Privacy & Data Use

• Email & Role (optional): Provided when you request the Week 1 Right-Sizing Playbook or book time.
• Explicit Consent Flag: Whether you agreed to receive the two follow-up messages.
• Operational Events: Anonymous page interactions (e.g. booking success) pushed to a local dataLayer for analytics aggregation.
• Scheduling Inputs: Data you enter into the embedded Cal.com widget (handled under their policy).
• Server Logs: Minimal request logs (timestamp, route, status) for abuse detection and uptime diagnostics.

We do not collect: passwords, payment card data, sensitive personal categories, or behavioral heatmaps.

• Send the requested asset (playbook) and confirm delivery.
• Provide at most two consult-oriented follow-ups (day 3 + day 7) if you consented.
• Evaluate anonymized funnel performance (conversion ratios, not individual profiles).
• Protect the site from automated abuse and diagnose stability issues.
• Fulfill direct communication you initiate (contact form / scheduling).

Legal bases (where applicable): Consent (asset + follow-ups) and Legitimate Interest (security, performance, core service delivery).

We seek to keep cookies/lightweight storage minimal. Categories currently in use or potentially deployed:

No third‑party advertising, retargeting pixels, social media trackers, or fingerprinting scripts are intentionally deployed.

Submitting the playbook form requires checking a box that clearly states you consent to receive up to two follow-ups (day 3 and day 7). If you do not consent, we do not send any marketing or nurture emails—only transactional replies you explicitly trigger.

• Day 0: Asset delivery email.
• Day 3: Optional check-in / consult invitation.
• Day 7: Final executive / tactical session invitation.

After day 7, no further automated nurture emails are sent. You can opt out at any time by replying with “unsubscribe” or emailing privacy@marphil.us.

Lead records (email + consent flag) are stored in a minimal internal store. If no engagement occurs after the final follow-up, we may purge the record during periodic clean-ups (generally within 90–180 days).

Deletion / access requests: email privacy@marphil.us. We will remove or provide an export of your record within a reasonable timeframe (usually < 10 business days).

• Cal.com: Scheduling workflow (meeting logistics, confirmation emails).
• Email Infrastructure (SMTP / AWS SES / SendGrid): Asset delivery + follow-ups (only one active provider at a time).
• Hosting: Application hosting & edge delivery (may include regional replication & CDN caching).
• Error & Performance Monitoring (if enabled): Anonymous stack traces / timing metrics.

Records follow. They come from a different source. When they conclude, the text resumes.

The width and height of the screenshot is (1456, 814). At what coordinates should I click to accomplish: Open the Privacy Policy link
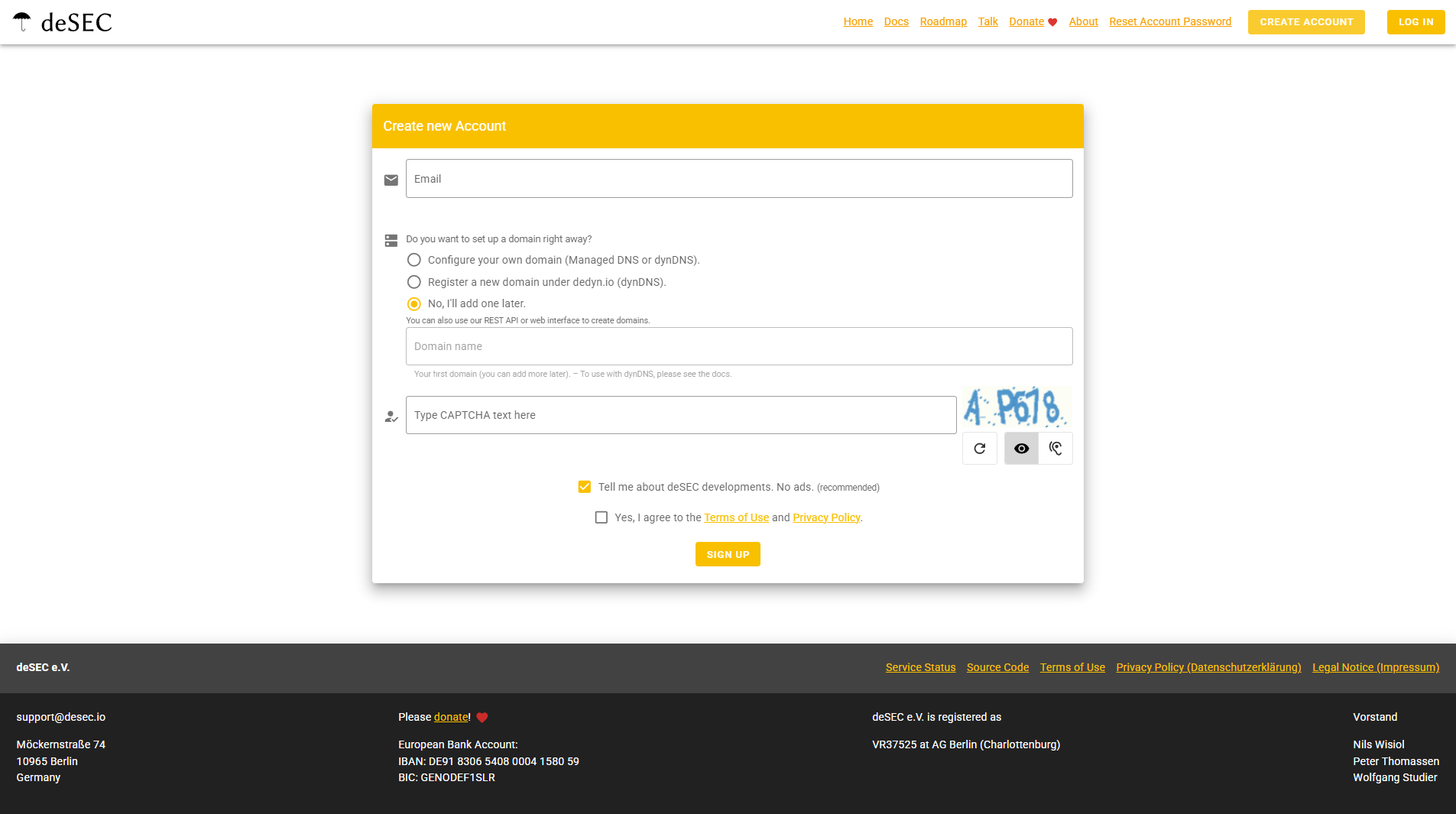click(826, 517)
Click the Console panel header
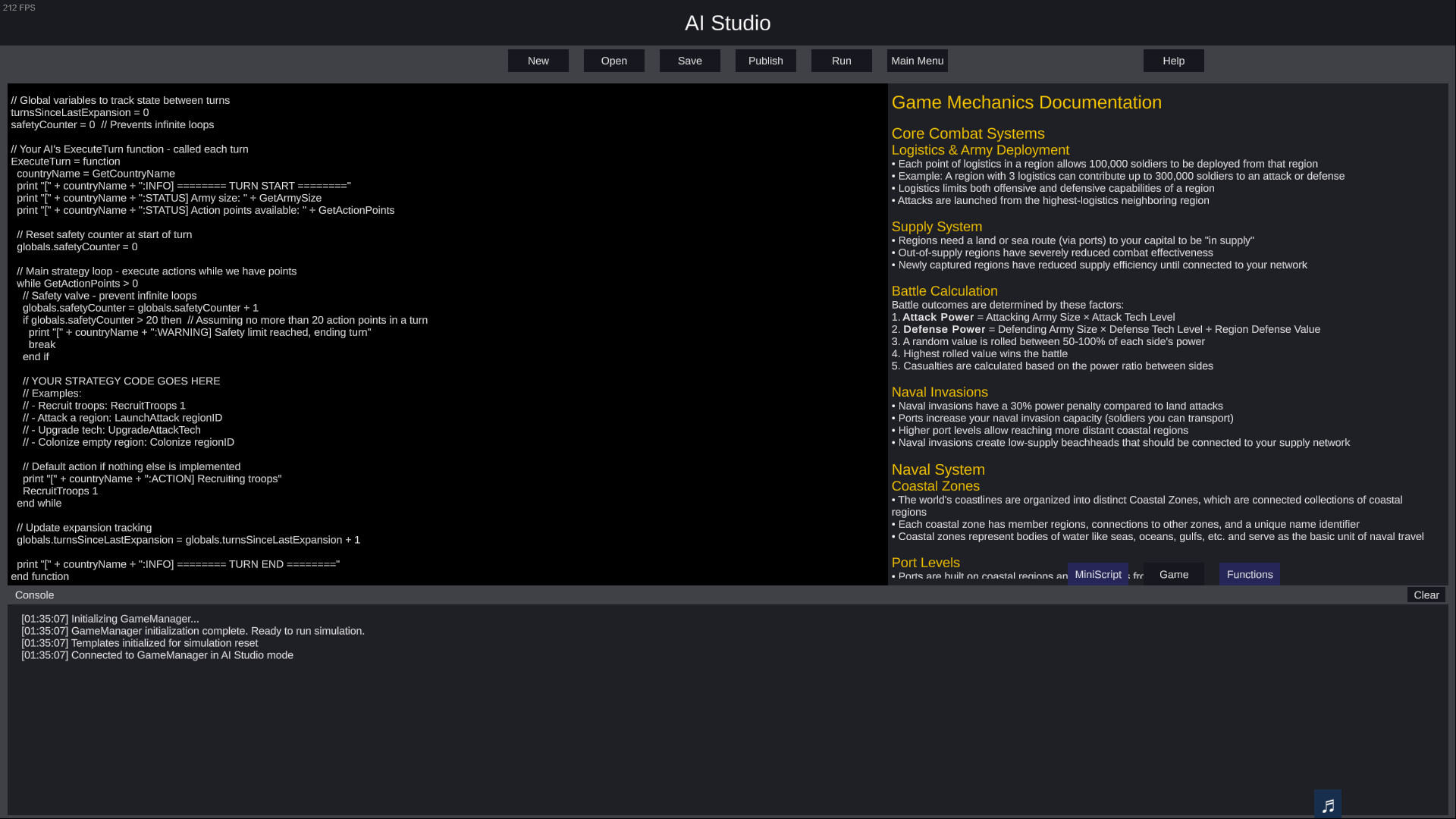 point(35,595)
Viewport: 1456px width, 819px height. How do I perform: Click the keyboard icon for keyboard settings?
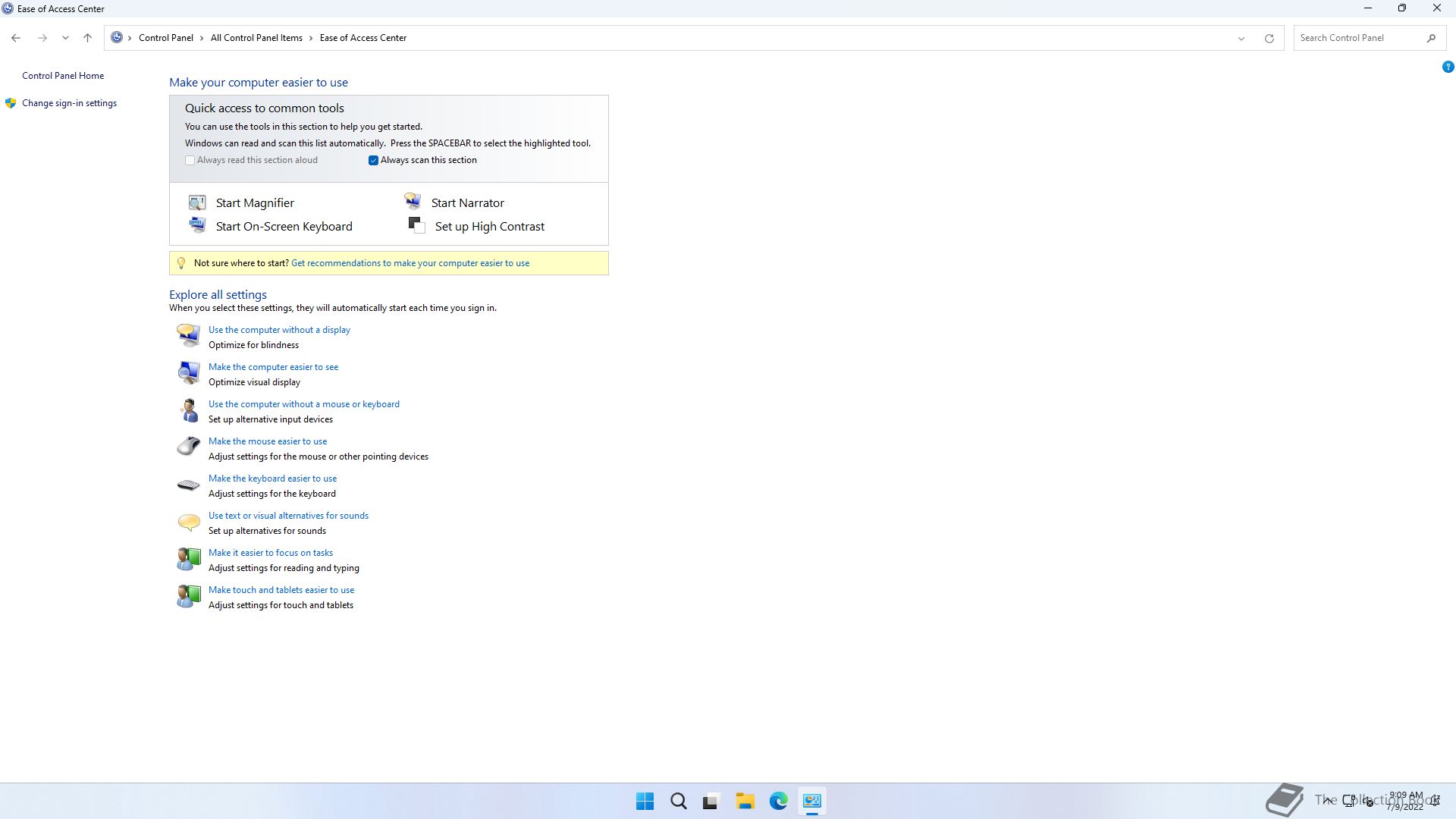coord(188,485)
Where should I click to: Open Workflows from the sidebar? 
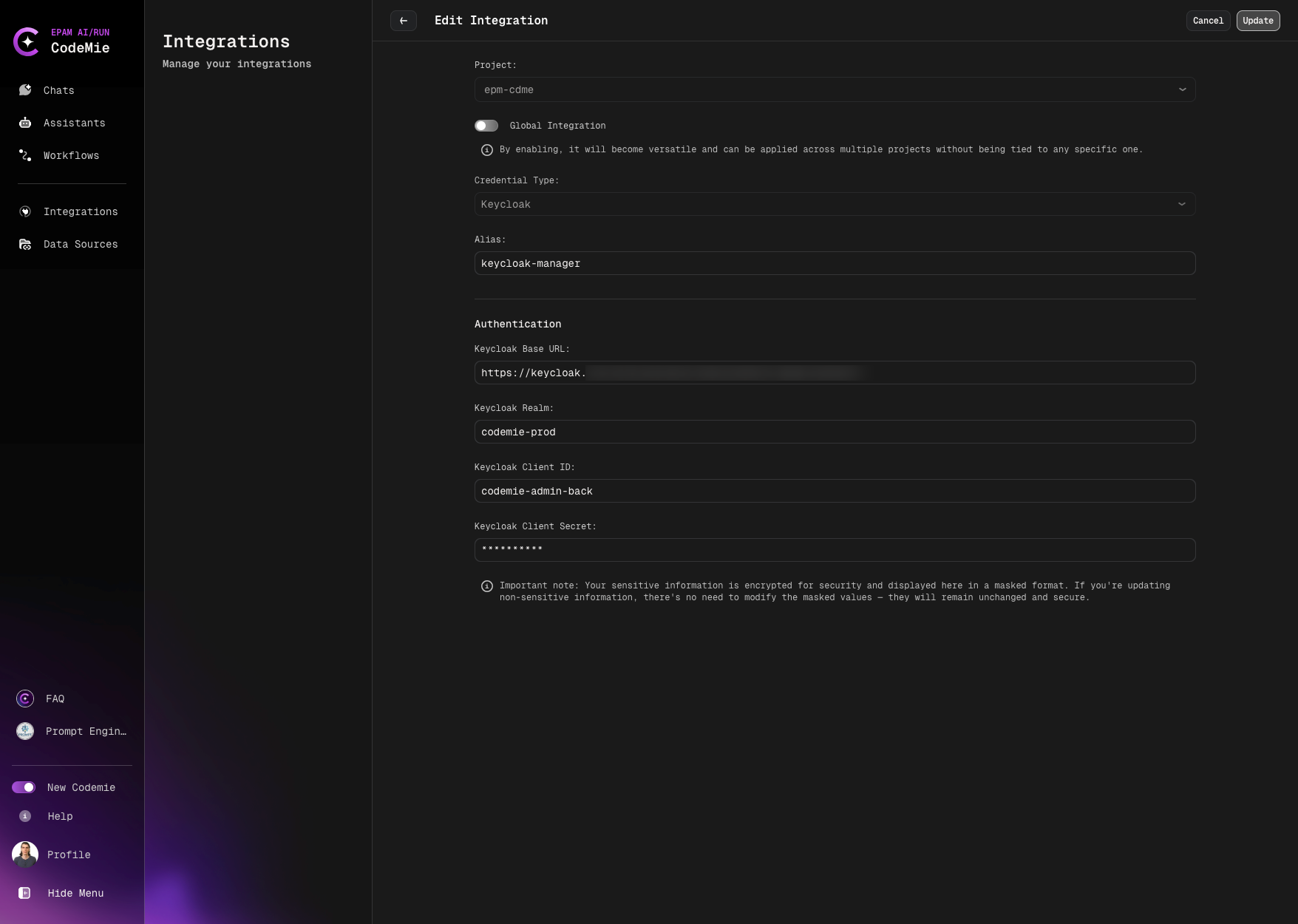pyautogui.click(x=70, y=155)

We select providers with encryption in transit and industry-standard security practices. Data residency may involve US and other regions depending on CDN edge caching.

• Access: Ask what data we hold.
• Deletion: Request removal at any time.
• Rectification: Correct an email/role mismatch.
• Restriction / Objection: Opt out of follow-ups instantly.
• Portability: Receive a simple export (JSON or text).

We respond to reasonable requests promptly and without unnecessary friction.

Controls include principle-of-least-privilege for operational email credentials, transport encryption (HTTPS / TLS), minimal data surface, and periodic dependency updates. We intentionally avoid collecting high-risk personal or financial data.

Incident response: If we ever discover unauthorized access affecting you, we will notify impacted contacts using the last known valid email.

Questions or requests: privacy@marphil.us

We may revise this policy to reflect process or provider changes. A new “Last Updated” date will appear at the top. Material changes (scope expansion or new tracking categories) will be clearly flagged.